* _ENTRIES PROVIDED_:
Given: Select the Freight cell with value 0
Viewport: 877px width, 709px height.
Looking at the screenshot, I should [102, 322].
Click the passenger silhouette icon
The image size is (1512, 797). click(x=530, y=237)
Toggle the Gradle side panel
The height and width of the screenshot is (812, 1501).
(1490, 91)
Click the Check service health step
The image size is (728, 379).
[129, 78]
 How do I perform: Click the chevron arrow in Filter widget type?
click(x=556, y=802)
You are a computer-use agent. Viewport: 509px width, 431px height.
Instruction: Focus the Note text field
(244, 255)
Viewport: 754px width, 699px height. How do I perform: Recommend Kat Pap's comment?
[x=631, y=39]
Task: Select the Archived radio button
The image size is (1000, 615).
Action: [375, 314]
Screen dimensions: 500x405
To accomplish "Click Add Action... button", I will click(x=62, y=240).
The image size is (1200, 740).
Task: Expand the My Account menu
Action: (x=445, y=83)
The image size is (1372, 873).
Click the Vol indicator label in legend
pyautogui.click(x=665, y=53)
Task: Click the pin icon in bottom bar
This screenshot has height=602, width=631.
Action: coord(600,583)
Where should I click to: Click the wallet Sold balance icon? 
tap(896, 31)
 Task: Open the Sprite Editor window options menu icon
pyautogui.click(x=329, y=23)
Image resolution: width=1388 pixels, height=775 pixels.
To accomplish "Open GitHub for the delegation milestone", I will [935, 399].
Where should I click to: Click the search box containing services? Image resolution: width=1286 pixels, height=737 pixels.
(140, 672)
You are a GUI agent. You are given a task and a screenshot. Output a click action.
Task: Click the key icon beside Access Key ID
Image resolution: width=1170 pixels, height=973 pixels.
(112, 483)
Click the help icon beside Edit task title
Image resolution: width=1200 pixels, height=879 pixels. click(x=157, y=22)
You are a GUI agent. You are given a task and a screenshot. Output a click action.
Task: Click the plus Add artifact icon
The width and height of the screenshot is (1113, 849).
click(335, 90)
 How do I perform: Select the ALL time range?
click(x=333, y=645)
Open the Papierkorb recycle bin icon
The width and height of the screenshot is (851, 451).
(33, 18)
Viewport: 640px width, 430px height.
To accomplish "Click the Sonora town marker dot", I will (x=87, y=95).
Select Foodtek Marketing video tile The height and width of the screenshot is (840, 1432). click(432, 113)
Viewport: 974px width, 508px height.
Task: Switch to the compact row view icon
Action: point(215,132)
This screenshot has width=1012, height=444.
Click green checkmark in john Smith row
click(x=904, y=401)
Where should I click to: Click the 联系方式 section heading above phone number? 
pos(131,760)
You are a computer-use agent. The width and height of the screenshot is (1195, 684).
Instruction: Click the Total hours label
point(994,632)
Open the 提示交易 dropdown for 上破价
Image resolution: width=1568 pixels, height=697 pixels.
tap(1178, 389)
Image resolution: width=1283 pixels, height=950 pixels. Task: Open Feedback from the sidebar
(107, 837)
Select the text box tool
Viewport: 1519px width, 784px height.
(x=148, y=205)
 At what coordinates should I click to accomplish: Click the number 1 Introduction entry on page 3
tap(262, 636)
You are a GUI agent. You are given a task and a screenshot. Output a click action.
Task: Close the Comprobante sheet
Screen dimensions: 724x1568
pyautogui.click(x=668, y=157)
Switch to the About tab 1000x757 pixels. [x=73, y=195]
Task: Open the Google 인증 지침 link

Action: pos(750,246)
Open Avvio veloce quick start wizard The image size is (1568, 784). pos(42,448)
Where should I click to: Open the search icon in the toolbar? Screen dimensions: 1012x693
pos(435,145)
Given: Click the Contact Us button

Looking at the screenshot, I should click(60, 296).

* _TASK BRIEF_:
Keep only the lines of the listing that contain the word "computer", and copy them.

* _RESPONSE_:
You are a computer-use agent. Viewport: 509px width, 431px height.
You are a computer-use agent. The width and height of the screenshot is (1195, 684).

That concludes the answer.